B. Motion for TRO or Preliminary Injunction

Federal Rule of Civil Procedure 65 authorizes a district court to grant injunctive relief in the form of either a TRO or a preliminary injunction. To determine if a party is entitled to a TRO, a court considers: (1) the likelihood of success on the merits of the claimant's claims; (2) the threat of irreparable harm to claimant; (3) the balance between that threat of harm and the injury that granting injunctive relief would inflict on other interested parties; and (4) whether the issuance of a TRO is in the public interest. See Dataphase Sys., Inc. v. C L Sys., Inc., 640 F.2d 109, 114 (8th Cir. 1981). The same factors are considered for a motion for preliminary injunctive relief. See S.B. McLaughlin & Co. v. Tudor Oaks Condo. Project, 877 F.2d 707, 709 (8th Cir. 1989); Jackson v. Nat'l Football League, 802 F. Supp. 226, 229 (D. Minn. 1992). "When a defendant has received notice and had an opportunity to respond to a motion for a TRO, the motion will be construed as one for a preliminary injunction." Stabnow v. Lourey, No. 19-CV-1664 (NEB/HB), 2019 WL 5150155, at *1 (D. Minn. July 23, 2019), R.&R. adopted sub nom. 2019 WL 4201071 (D. Minn. Sept. 5, 2019) (citing Carlson v. City of Duluth, 958 F. Supp. 2d 1040, 1052 n.1 (D. Minn. 2013)).

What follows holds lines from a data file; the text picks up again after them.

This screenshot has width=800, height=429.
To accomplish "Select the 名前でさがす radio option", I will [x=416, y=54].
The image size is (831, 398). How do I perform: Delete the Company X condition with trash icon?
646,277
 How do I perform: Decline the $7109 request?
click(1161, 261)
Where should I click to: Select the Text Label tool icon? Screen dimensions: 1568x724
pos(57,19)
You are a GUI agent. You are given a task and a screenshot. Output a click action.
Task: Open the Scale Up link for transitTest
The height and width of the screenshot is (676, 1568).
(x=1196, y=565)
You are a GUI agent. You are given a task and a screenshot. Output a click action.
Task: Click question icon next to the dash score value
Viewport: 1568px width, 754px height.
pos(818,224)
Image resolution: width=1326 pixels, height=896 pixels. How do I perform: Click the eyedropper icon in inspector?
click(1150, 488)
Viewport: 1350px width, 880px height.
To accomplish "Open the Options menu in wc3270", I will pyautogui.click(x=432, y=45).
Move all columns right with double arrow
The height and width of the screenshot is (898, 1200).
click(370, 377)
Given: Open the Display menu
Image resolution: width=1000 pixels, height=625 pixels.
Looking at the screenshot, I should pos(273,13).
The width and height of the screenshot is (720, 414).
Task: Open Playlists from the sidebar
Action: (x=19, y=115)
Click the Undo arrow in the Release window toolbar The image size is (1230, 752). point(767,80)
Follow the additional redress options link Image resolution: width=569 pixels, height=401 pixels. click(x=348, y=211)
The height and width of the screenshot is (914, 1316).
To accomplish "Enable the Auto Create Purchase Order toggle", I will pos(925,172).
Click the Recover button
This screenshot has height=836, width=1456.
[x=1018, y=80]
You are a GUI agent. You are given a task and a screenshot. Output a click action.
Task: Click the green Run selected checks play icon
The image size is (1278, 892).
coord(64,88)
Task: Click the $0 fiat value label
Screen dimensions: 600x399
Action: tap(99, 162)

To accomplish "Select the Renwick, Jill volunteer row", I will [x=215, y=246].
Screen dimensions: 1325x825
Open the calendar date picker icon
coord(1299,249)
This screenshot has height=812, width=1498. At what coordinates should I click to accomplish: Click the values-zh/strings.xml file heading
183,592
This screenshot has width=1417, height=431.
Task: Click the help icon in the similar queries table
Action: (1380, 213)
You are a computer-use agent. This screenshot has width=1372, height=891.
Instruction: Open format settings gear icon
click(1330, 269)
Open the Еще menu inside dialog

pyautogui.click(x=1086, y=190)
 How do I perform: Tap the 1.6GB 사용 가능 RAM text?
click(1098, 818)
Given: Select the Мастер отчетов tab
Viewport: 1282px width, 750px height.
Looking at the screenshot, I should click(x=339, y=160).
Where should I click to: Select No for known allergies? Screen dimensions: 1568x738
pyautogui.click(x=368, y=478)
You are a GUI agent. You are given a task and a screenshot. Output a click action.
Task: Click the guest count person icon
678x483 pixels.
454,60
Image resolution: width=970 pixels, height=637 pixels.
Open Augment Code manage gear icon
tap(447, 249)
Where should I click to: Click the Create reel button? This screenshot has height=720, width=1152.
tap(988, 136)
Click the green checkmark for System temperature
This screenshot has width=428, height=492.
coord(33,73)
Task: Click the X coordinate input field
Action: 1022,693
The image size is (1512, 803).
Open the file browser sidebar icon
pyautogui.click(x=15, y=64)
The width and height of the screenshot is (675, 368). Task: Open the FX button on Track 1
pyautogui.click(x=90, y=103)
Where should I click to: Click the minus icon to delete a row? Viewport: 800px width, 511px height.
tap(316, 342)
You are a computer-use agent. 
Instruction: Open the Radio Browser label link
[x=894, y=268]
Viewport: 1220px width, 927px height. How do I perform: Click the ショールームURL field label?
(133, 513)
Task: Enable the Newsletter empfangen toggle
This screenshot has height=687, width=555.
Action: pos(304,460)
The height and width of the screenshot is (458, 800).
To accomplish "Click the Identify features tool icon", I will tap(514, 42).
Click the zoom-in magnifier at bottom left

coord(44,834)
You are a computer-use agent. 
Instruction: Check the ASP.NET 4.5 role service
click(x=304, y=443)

No single factor is determinative, and all factors must be viewed in totality when a court decides if relief should be granted. Dataphase Sys., 640 F.2d at 113. Because "a preliminary injunction is an extraordinary and drastic remedy, one [ ] should not be granted unless the movant, by a clear showing, carries the burden of persuasion." Mazurek v. Armstrong, 520 U.S. 968, 972 (1997) (citation and emphasis omitted); Mgmt. Registry, Inc. v. A.W. Co., Inc., 920 F.3d 1181, 1183 (8th Cir. 2019) ("The party seeking injunctive relief bears the burden of proving these factors weigh in its favor.") (quotation marks and citation omitted).

III. ANALYSIS

A. Irreparable Harm

"The threshold inquiry is whether the movant has shown the threat of irreparable injury." Gelco Corp. v. Coniston Partners, 811 F.2d 414, 418 (8th Cir. 1987). If "a court determines that the movant has failed to show irreparable harm absent an injunction, the inquiry is finished and the denial of the injunctive request is warranted." Id. at 420 (citations omitted). "The failure to demonstrate irreparable harm is an independently sufficient ground to deny injunctive relief." Jackson v. Macalester Coll., 169 F. Supp. 3d. 918, 921 (D. Minn. 2016) (citing Watkins, Inc. v. Lewis, 346 F.3d 841, 844 (8th Cir. 2003)). This is because "'[t]he basis of injunctive relief in the federal courts has always been irreparable harm and inadequacy of legal remedies.'" Gelco Corp., 811 F.2d at 418 (quoting Sampson v. Murray, 415 U.S. 61, 88 (1974)) (internal quotation marks and citations omitted).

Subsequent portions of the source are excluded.